Monica Wood, bestselling author of ‘When We Were the Kennedys’ to speak at Bates College
LEWISTON — Monica Wood, author of a popular memoir about growing up in a small Maine town in the early 1960s, will read from and discuss her book “When We Were the Kennedys” at 7:30 p.m. Monday, Oct. 28, in Bates College’s Olin Concert Hall, 75 Russell St.
Admission is open to the public at no cost, but tickets are required — visit https://monicawoodbates.eventbrite.com/. For more information, call 207-786-6067.
“When We Were the Kennedys” is the story of how a family, a town and then a nation mourn and find the strength to move on. Living in Mexico, Maine in 1963, the Wood family is much like its close neighbors, Catholics and immigrants dependent on the fathers’ wages from the Oxford Paper Company.
But when Monica’s father suddenly dies on his way to work, her mother and the four deeply connected Wood daughters are set adrift.

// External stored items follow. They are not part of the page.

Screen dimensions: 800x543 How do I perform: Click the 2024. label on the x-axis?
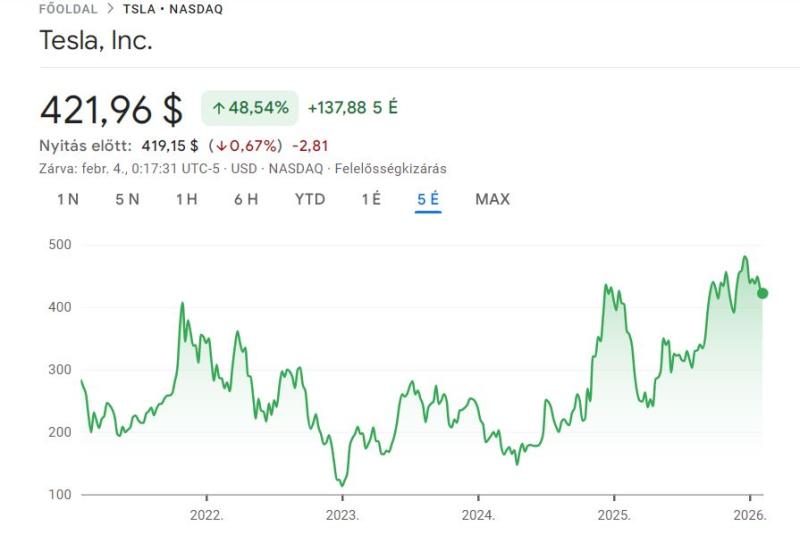(x=478, y=516)
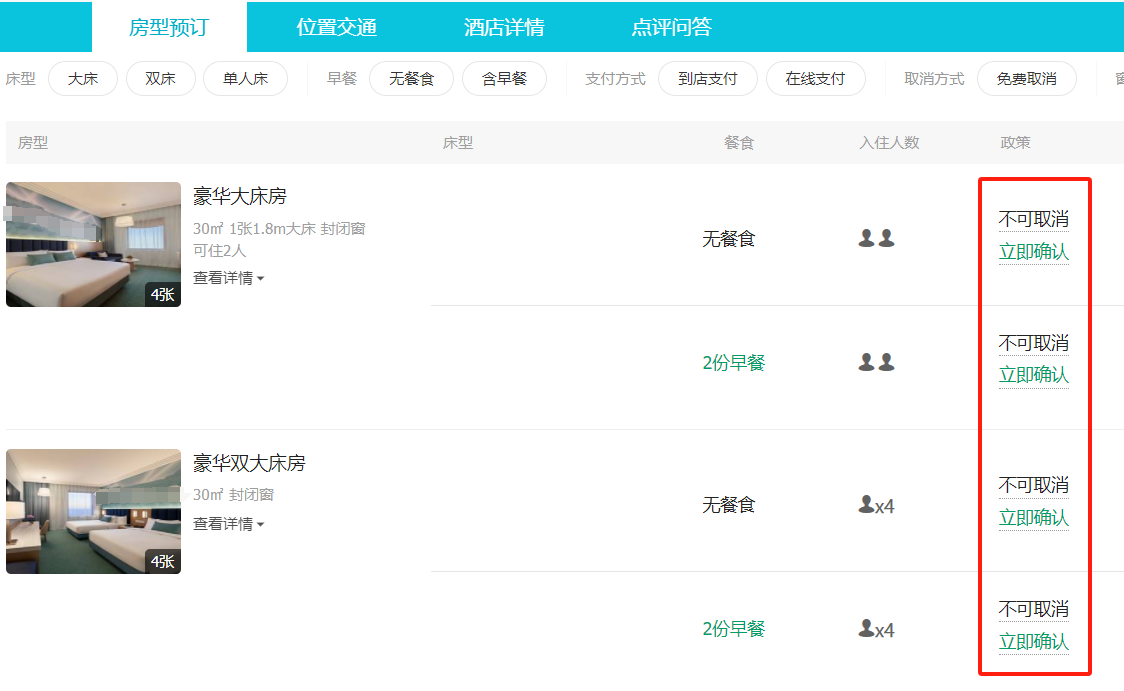Click occupancy icon in 豪华大床房 无餐食 row
Image resolution: width=1124 pixels, height=691 pixels.
coord(876,239)
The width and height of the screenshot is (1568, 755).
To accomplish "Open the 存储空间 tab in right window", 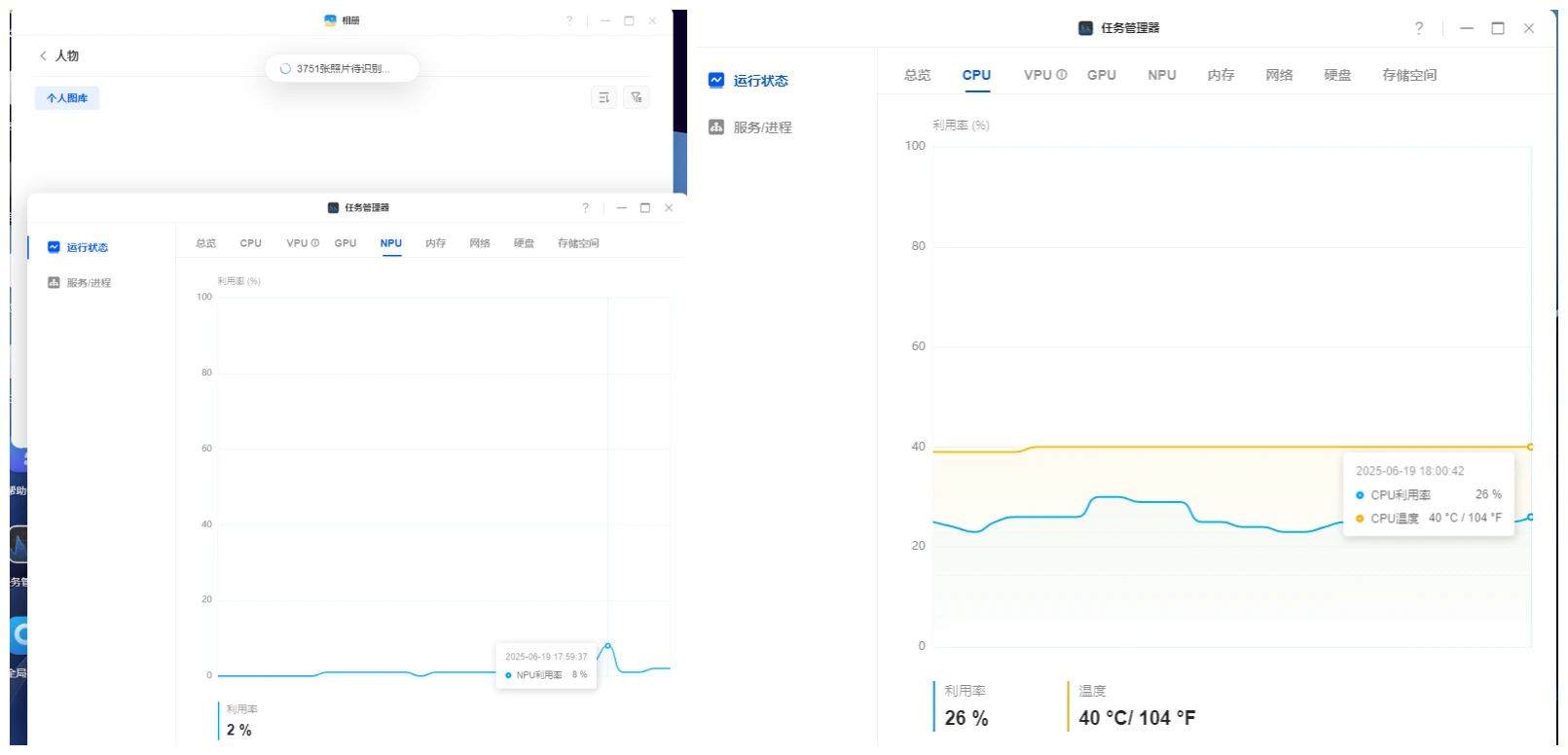I will click(x=1408, y=75).
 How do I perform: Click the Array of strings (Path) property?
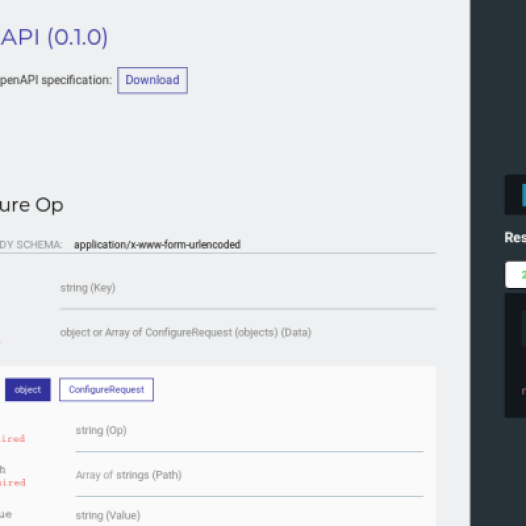pyautogui.click(x=128, y=475)
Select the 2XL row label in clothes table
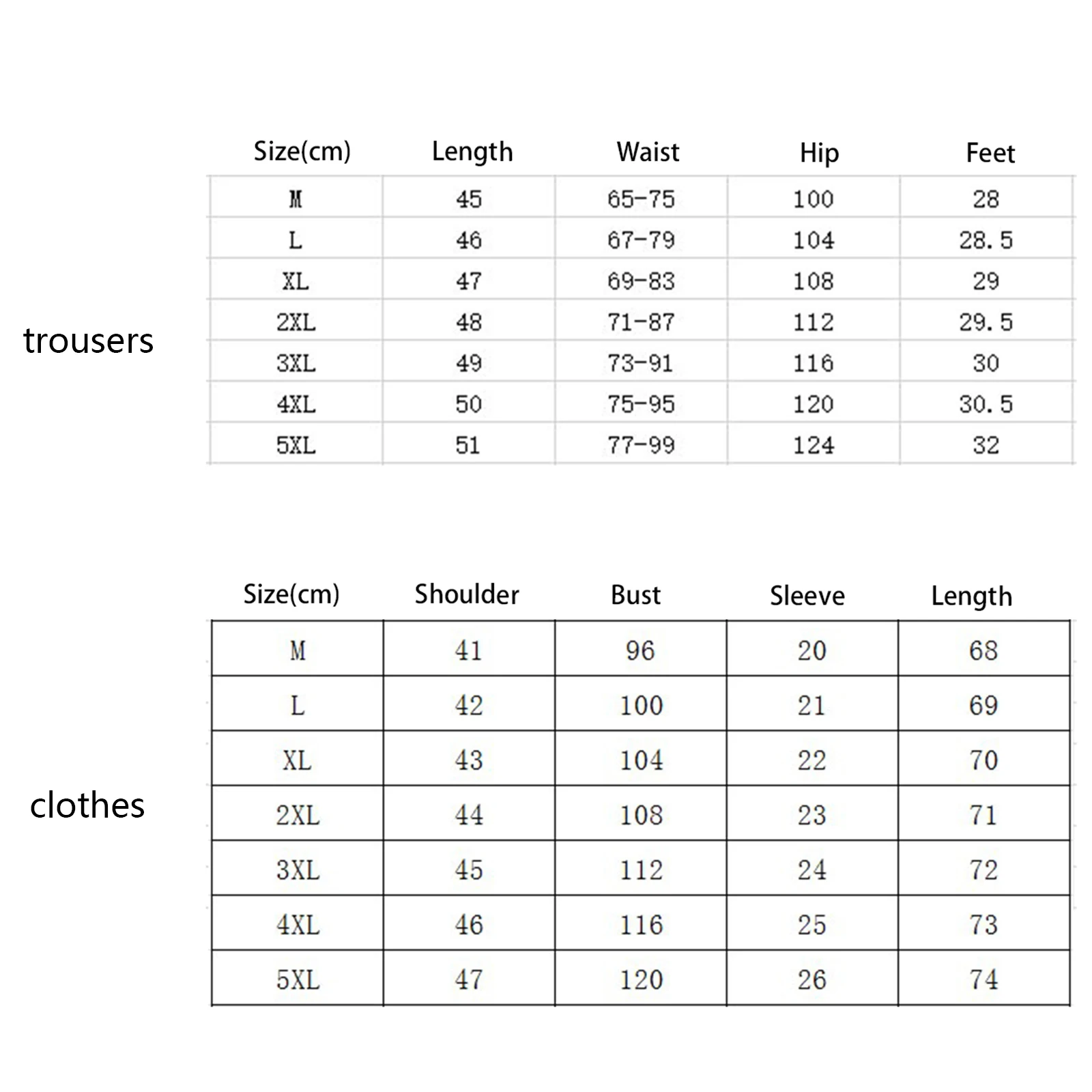The width and height of the screenshot is (1092, 1092). (298, 814)
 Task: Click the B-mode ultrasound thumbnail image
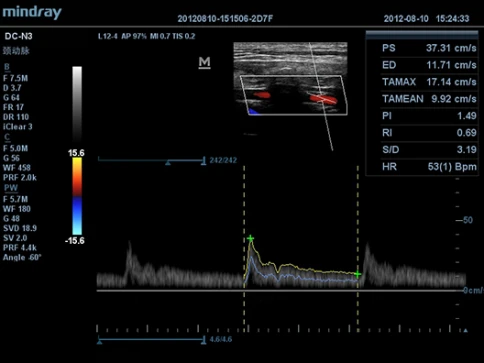pyautogui.click(x=290, y=79)
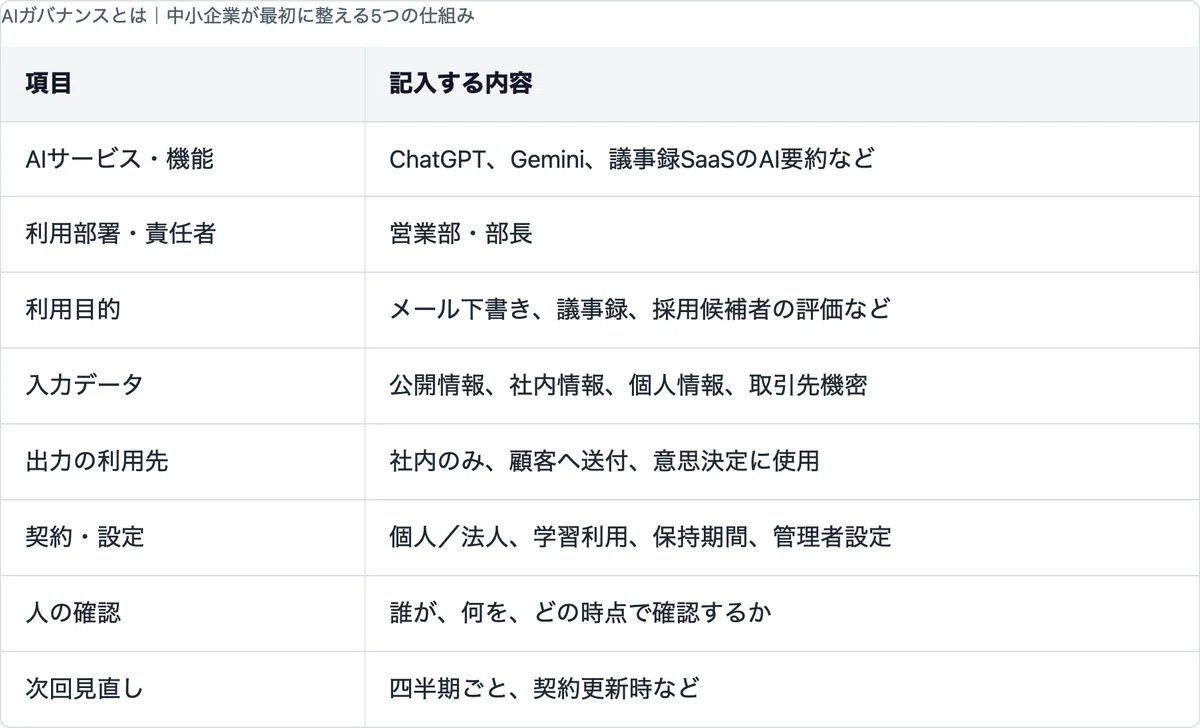Select the 人の確認 row label
Viewport: 1200px width, 728px height.
73,613
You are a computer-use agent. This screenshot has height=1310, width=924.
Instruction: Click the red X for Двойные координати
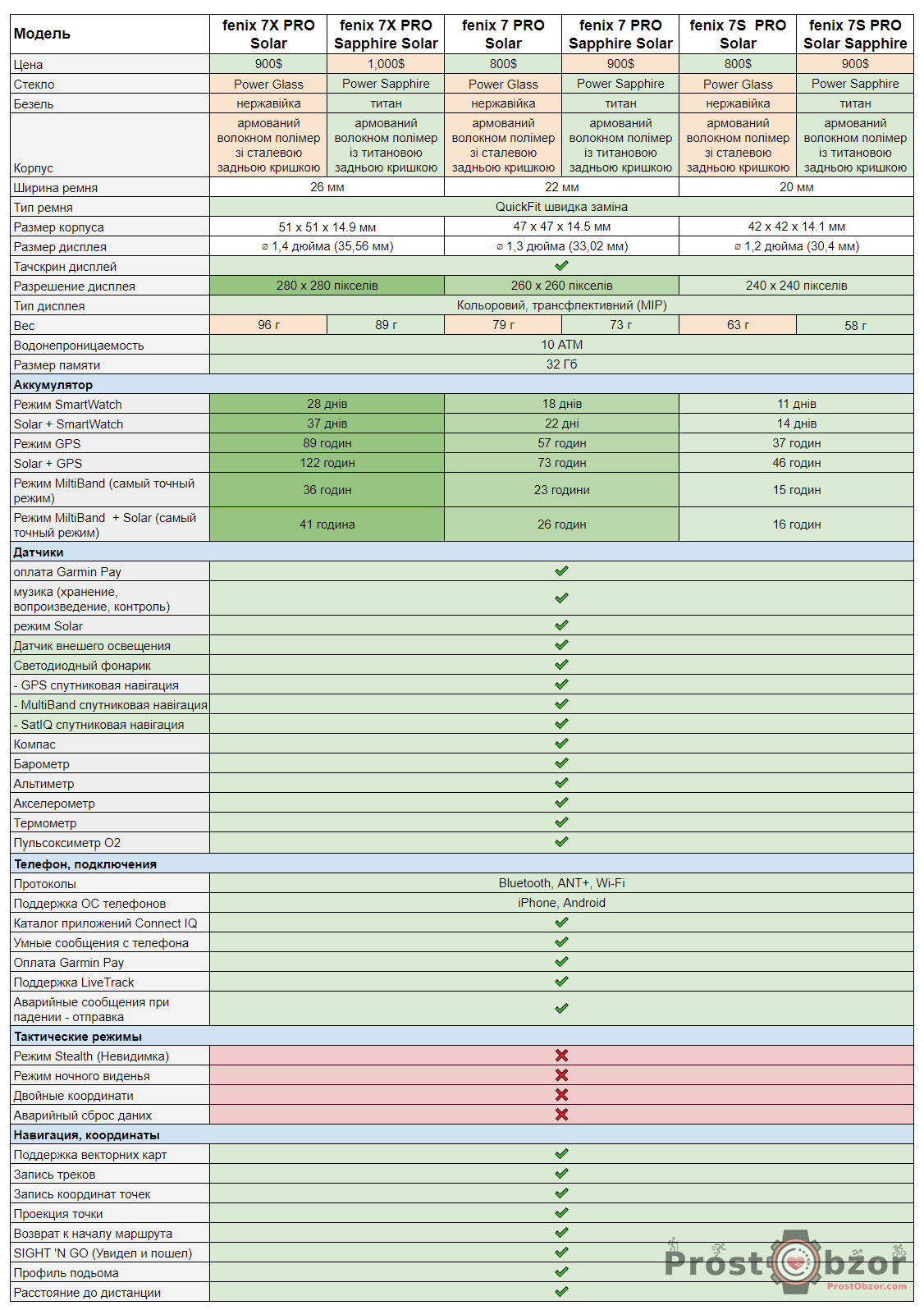561,1095
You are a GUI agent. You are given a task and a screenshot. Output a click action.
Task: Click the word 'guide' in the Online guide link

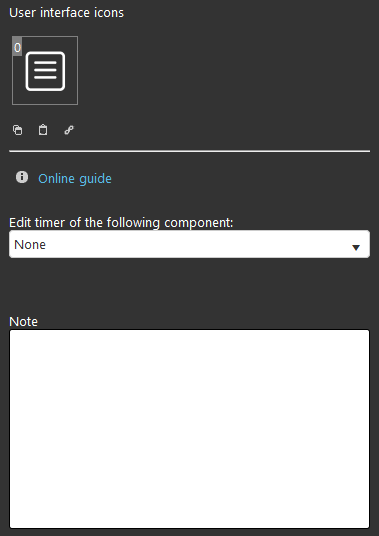95,179
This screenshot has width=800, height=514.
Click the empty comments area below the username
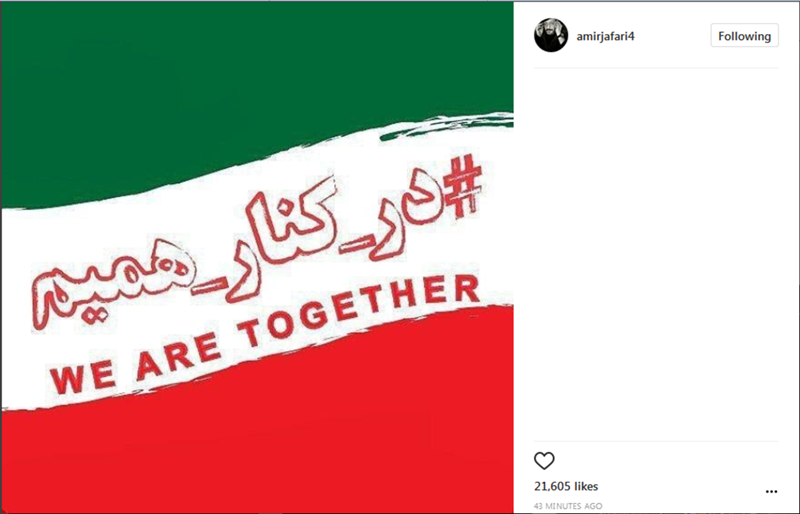click(656, 254)
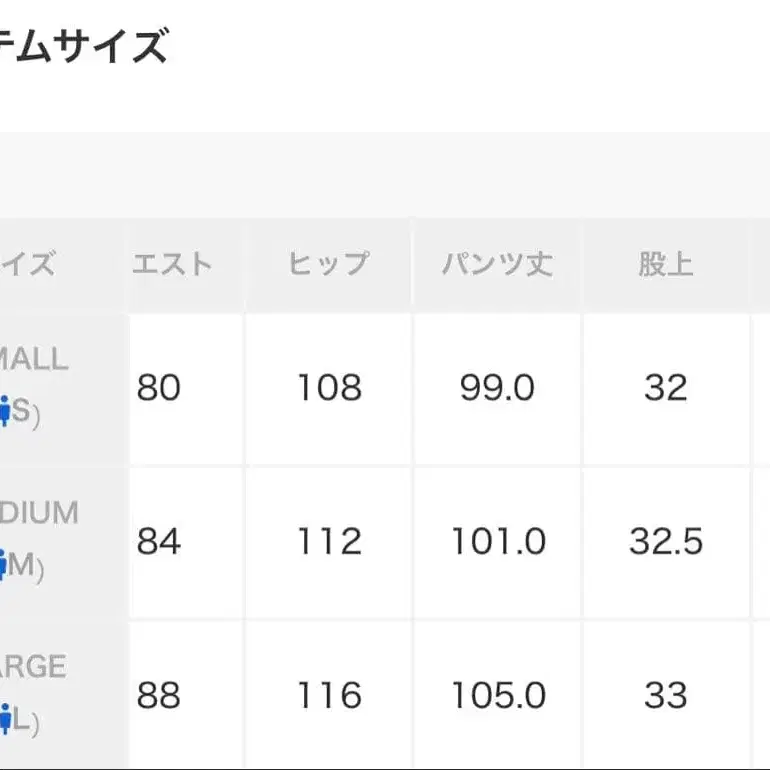Image resolution: width=770 pixels, height=770 pixels.
Task: Select the pants length 105.0 cell
Action: point(497,696)
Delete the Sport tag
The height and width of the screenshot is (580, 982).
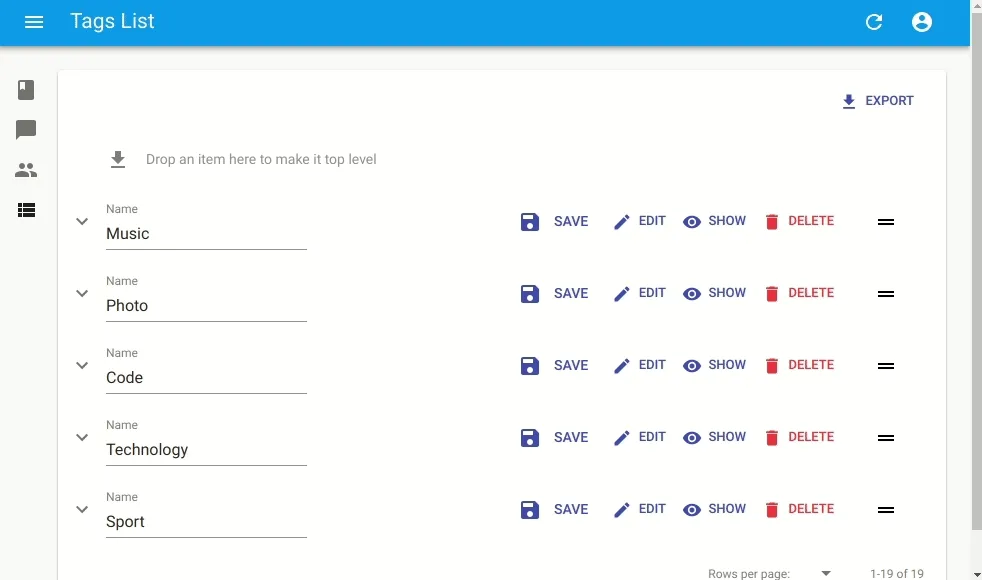pyautogui.click(x=798, y=509)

Wood examines the iconic status of the Kennedys during the 1960s and the Maine politics that played out in parallel to the national scene. Figures such as U.S. Sen. Edmund S. Muskie, a member of the Bates class of 1936, figure in the background of Wood’s memoir.
Winner of the 2013 Maine Literary Award for “When We Were the Kennedys,” Wood explained her storytelling roots: “My father and my mother’s parents came from Prince Edward Island in Canada, and brought with them the island tradition of storytelling,” she said.
“Although my sisters and I were the first generation in the family to go to college, I think of my background as a literary one. My father had a lilting island brogue and beautiful grammar; the notion that stories had to be told in a certain way was something I learned early. My grandfather used to sing long, melodramatic, novelistic ballads, another island tradition.”